- **ПРЕДЛОЖЕННЫЙ ОТРЫВОК**:
┌──

Когда я после некоторого перерыва начинаю писать, я словно вытягиваю каждое слово из пустоты. Заполучу одно слово – только одно оно и есть у меня, и опять все надо начинать сначала.

16 декабря

Воскресенье, двенадцать часов дня. Утро потратил попусту на сон и чтение газет. Страх перед писанием рецензии для пражской «Тагблатт». Этот страх всегда выражается в том, что я при случае, не за письменным столом, придумываю вступительные фразы к тому, что должен написать, и они сразу же оказываются непригодными, сухими, ломаются задолго до конца и своими торчащими изломами предвещают грустный итог.

В переходные периоды – а таким для меня была последняя неделя и нынешний момент тоже – меня часто охватывает грустное, но спокойное удивление собственной бесчувственностью. Я отделен ото всех вещей пустым пространством, через границы которого я даже и не стремлюсь пробиться.

Я убедился, что воскресенье я никогда не могу использовать полнее, чем будний день, так как своим особым распорядком оно опрокидывает все мои привычки и мне необходимо лишнее время, чтобы кое-как приладиться к этому особому дню.

└──

- **ЗАДАНИЕ 1**:
На что, согласно отрывку, было потрачено воскресное утро?
- **ЗАДАНИЕ 2**:
Пожалуйста, перепишите часть отрывка, начиная со слов «Когда я после» и заканчивая словами «не стремлюсь пробиться.», заменив «газет» на «книг».

- **ЗАПИСАННЫЕ ДАННЫЕ**:
┌──

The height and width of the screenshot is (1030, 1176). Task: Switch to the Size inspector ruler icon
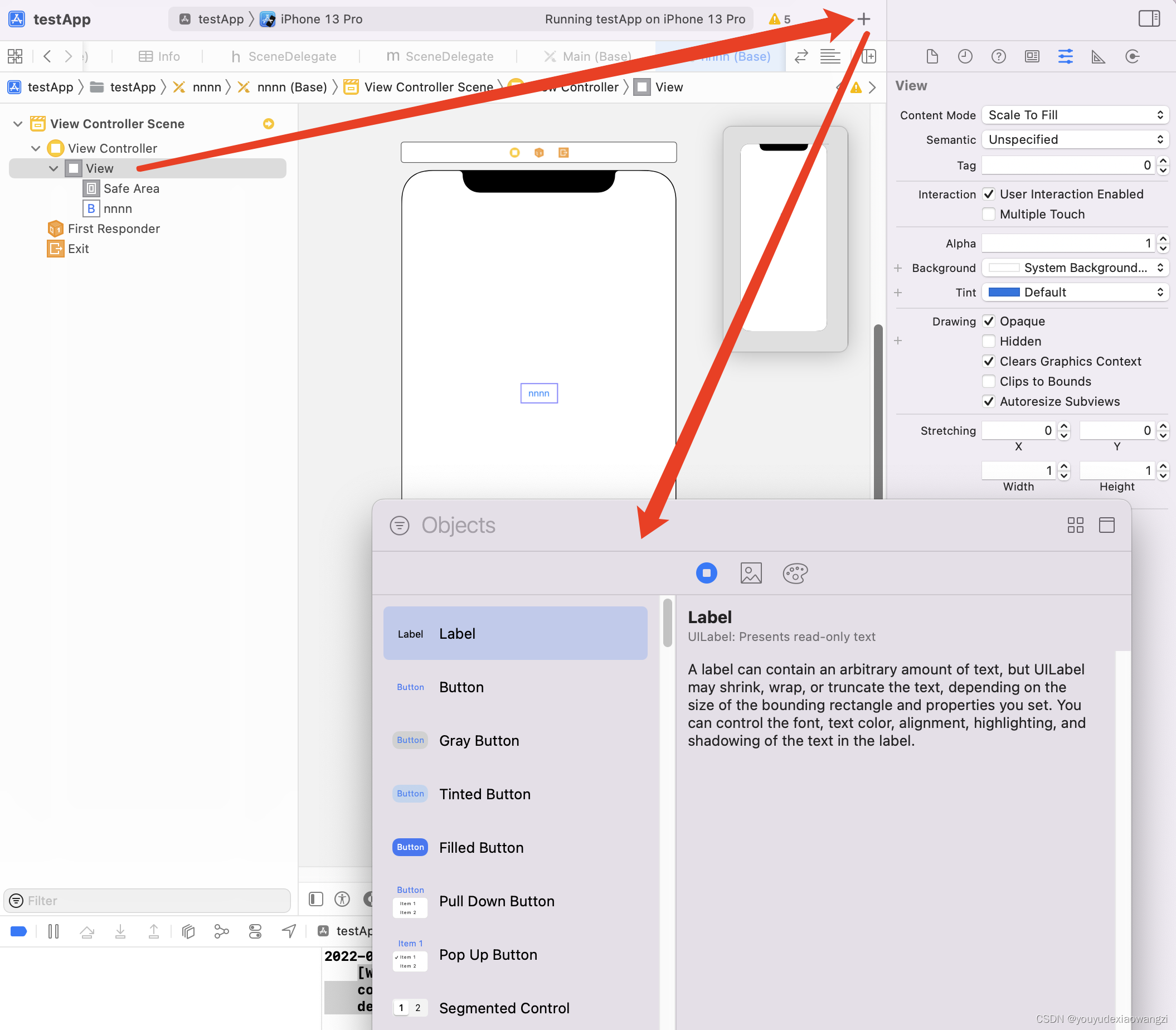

└──

- **ПИСЬМЕННЫЙ ОТВЕТ 1**:
На сон и чтение газет.

- **ПИСЬМЕННЫЙ ОТВЕТ 2**:
Когда я после некоторого перерыва начинаю писать, я словно вытягиваю каждое слово из пустоты. Заполучу одно слово – только одно оно и есть у меня, и опять все надо начинать сначала.

16 декабря

Воскресенье, двенадцать часов дня. Утро потратил попусту на сон и чтение книг. Страх перед писанием рецензии для пражской «Тагблатт». Этот страх всегда выражается в том, что я при случае, не за письменным столом, придумываю вступительные фразы к тому, что должен написать, и они сразу же оказываются непригодными, сухими, ломаются задолго до конца и своими торчащими изломами предвещают грустный итог.

В переходные периоды – а таким для меня была последняя неделя и нынешний момент тоже – меня часто охватывает грустное, но спокойное удивление собственной бесчувственностью. Я отделен ото всех вещей пустым пространством, через границы которого я даже и не стремлюсь пробиться.